Aşağıda Şadiye Sultan’ın cevaplarını yarım asır sonra noktasına ve virgülüne dokunmadan (sadece günümüzde anlaşılmayan kelimeleri parantez içinde açıklamakla yetinerek) yeniden neşrederken tarihe ‘Son Sultan’ı çok yakından tanıyan birisinin şahitliğini susturucu delil olarak takdim ettiğimize inanıyorum. İlgiyle okuyacağınızı düşünüyorum.
Soru 1: Hayat mecmuası geçenlerde merhum pederiniz Sultan Abdülhamid’in kâtibi Ali Muhsin beyin hatıratı adı altında üç makalelik bir yazı serisi neşretti. Ali Muhsin bey, bu yazılarda merhum pederinizin aleyhinde bulunmaktadır. Halbuki mümaileyh (kendisi) Sultan Abdülhamid’in sadık bendegânından olarak biliniyordu. Bu hatıralar sizce düzmece olabilir mi? Ali Muhsin beyi şahsen tanır mısınız? Onun hakkındaki fikirleriniz ne merkezdedir?

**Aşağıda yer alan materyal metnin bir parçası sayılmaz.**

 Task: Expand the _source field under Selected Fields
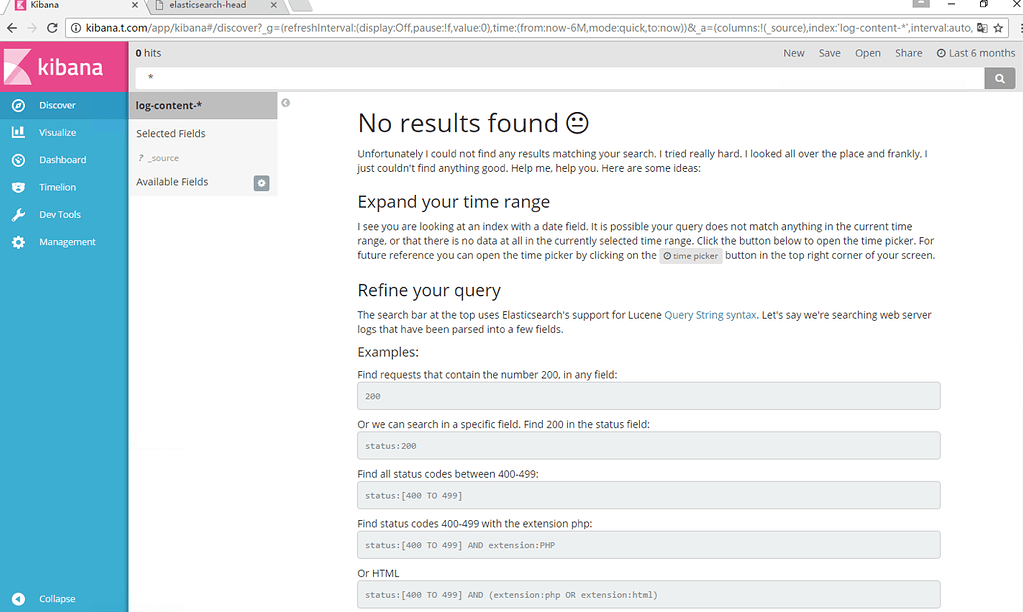tap(162, 157)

Cevap 1: Ali Muhsin beyi tanımam. Hatıralar galip (büyük) ihtimalle düzmedir. Zira içinde yazılanlar hakikatten uzaktır.
Soru 2: Ayni hatıratta merhum pederinizin zaman-ı saltanatlarında (tahtta iken) oruç tutmadığı, namaz kılmadığı yazılıdır. Biz onu son derece dindar tanırız. Bu hususu açıklar mısınız?

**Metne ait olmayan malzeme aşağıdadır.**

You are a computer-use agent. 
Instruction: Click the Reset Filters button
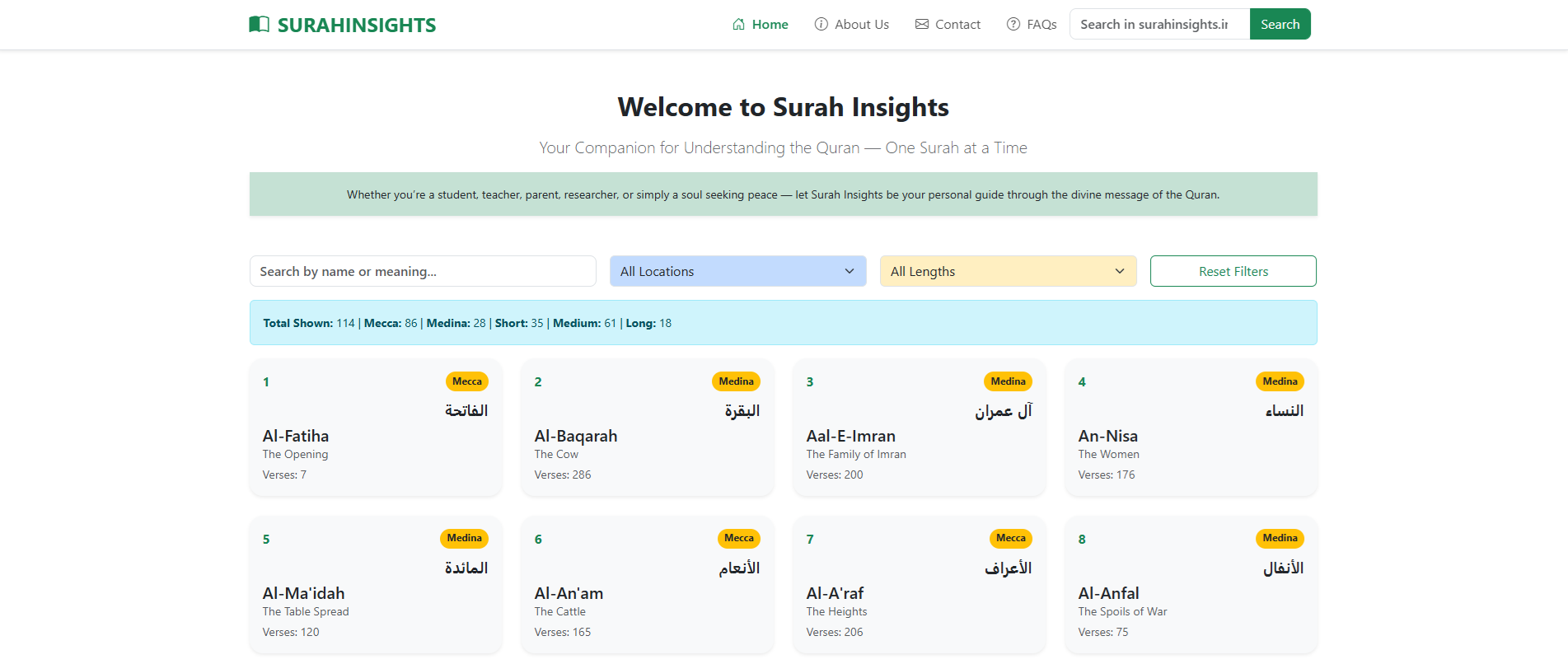pos(1233,271)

Cevap 2: Merhum pederim son derece dindardı. Abdestsiz yere basmaz, çocuklarının abdest alıp namaz kılmalarını şart koşardı. Beş vakit namazını kılardı. Her gün muntazaman Kur’an-ı Kerim’ini okurdu, Kur’an-ı Kerim elinden düşmezdi. Oruç tutardı. Saray bahçesinde müezzin ezan okurdu. Devlet işlerinde, vazife çokluğundan senede ancak bir iki defa bahçeye gezmek için çıkabilirdi. Müezzinin ezanını duyar duymaz olduğu yerde kıbleye döner, namaza dururdu. Biz de arkasında namaz kılardık. Ramazanda teravih namazına da muntazaman devam ederdi. Dinî bilgisi fazlaydı. Ulemadan çok hazzederdi. Nakşibendi tarikatına mensuptu. Evrad okurdu. Bugüne kadar babamın aleyhinde çok şeyler yazdılar, iftiralar ettiler. Fakat dinî tarafına karışmamışlardı. Bunu da kendisine hizmete memur edilen nankör birini vasıta ederek yaptılar. Acaba bunu yazdıran, yazan ve neşreden mecmua sahibi namaz kılıyor mu?

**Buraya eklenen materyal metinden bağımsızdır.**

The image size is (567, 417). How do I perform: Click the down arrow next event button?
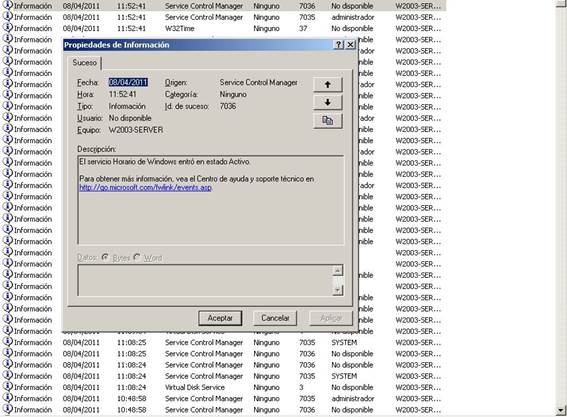point(328,103)
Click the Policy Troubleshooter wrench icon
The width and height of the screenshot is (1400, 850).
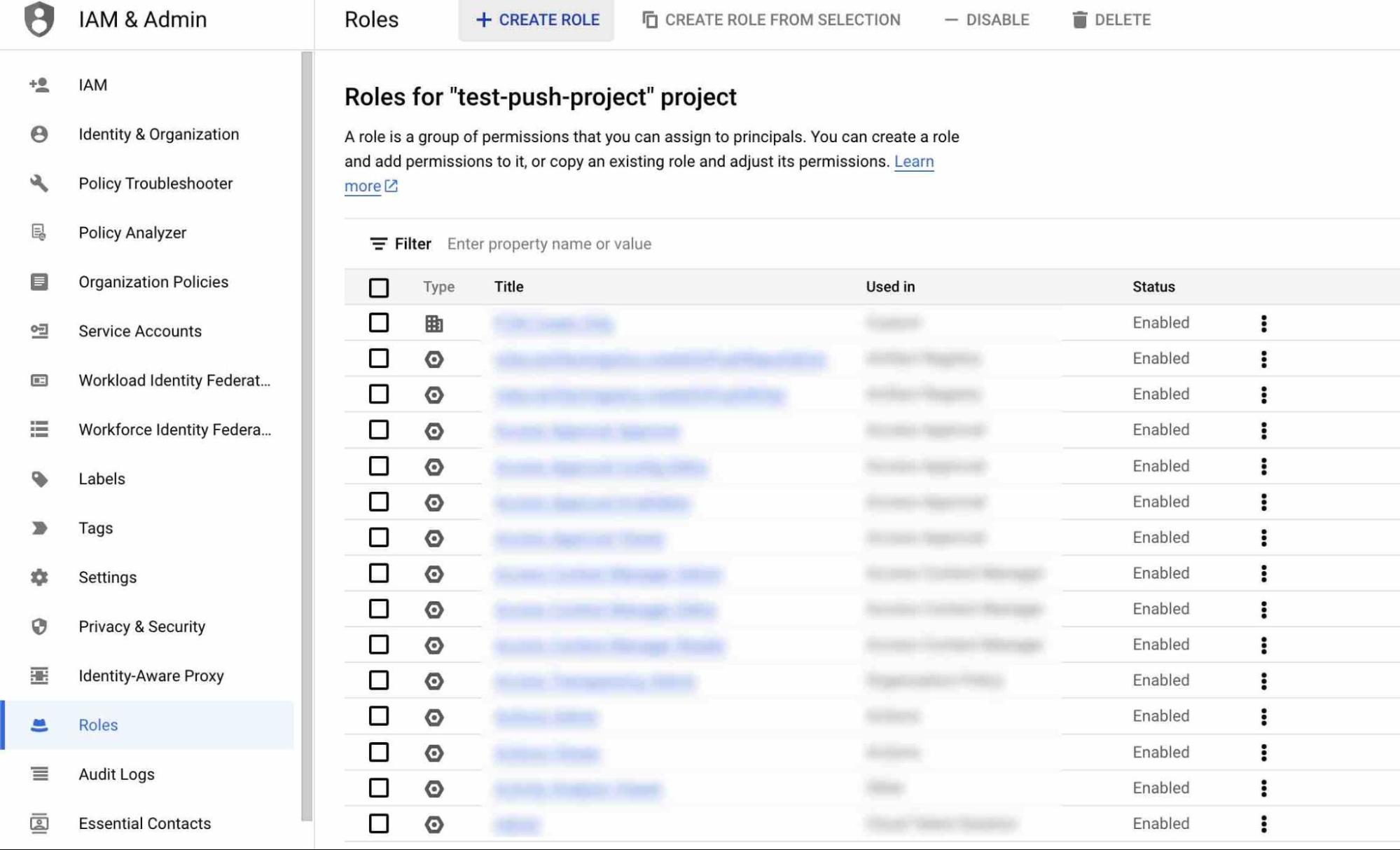click(38, 183)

Soru 3: Yine ayni hatıratta Sultan Abdülhamid’in kadına düşkün, şehvetperest olduğu yazılıdır. Bu hususta ne söylersiniz?
Cennetmekân pederim, aslâ şehvetperest değildi, kadına düşkünlüğü yoktu, hepsi yalan, hepsi iftiradır. Büyük bir Hakanı lekelemeği, yarın tarih onlara soracaktır. Haremine vazifesini yapmak şehvetperestlik değildir. Yakın tarihimizde kadına düşkün devlet adamları hiç mi gelmedi? Bu devirde, bu zamanda kadınsız yaşayan bir erkek var mıdır? Sorarım size!...
Babam, hiçbir kadının aklıyla hareket etmezdi. Babam Abdülhamid Han’ın saltanatı zamanında, birinci meclisin kapatılmasından sonra, yâni tek irade (İrâde-i Şahane) zamanında bir karış toprak kaybedilmemiştir.
Babam, kuvvetli diplomat ve devlet adamıydı. Birinci meclisten sonra kendisinin tek iradesiyle İngiltere, Fransa imparatorluklarını ve Rus çarlığının siyasilerini elinde oynatmış, 33 yıl kimseye toprak vermemiştir. Gerçek tarih bir gün bunları gün ışığına çıkaracak ve iftiracılardan hesap soracaktır.
Mülakatı yapan: Muzaffer Budak Seyfettinoğlu.
Yeni İstiklal, Sayı 253, 15 Haziran 1966, s. 5.
Şadiye Osmanoğlu kimdir?
Sultan 2. Abdülhamid’in dokuzuncu evladı ve beşinci kızıdır. 1886 doğumlu olup 20 Kasım 1977 yılında İstanbul’da vefat etmiş ve babasının yanına gömülmüştür. Yukarıdaki cevapları verdiği tarihte 80 yaşında bulunuyordu. Bu tarihten sonra 11 yıl daha yaşamıştır. (Bkz. Ayşe Osmanoğlu, Babam Sultan Abdülhamid (Hâtıralarım), Ankara, 1986, Selçuk Yayınları, s. 263.) Hatıralarını Hayatımın Acı ve Tatlı Günleri adıyla yukarıdaki röportajla aynı yıl içinde yayımlamıştır (Bedir Yayınevi).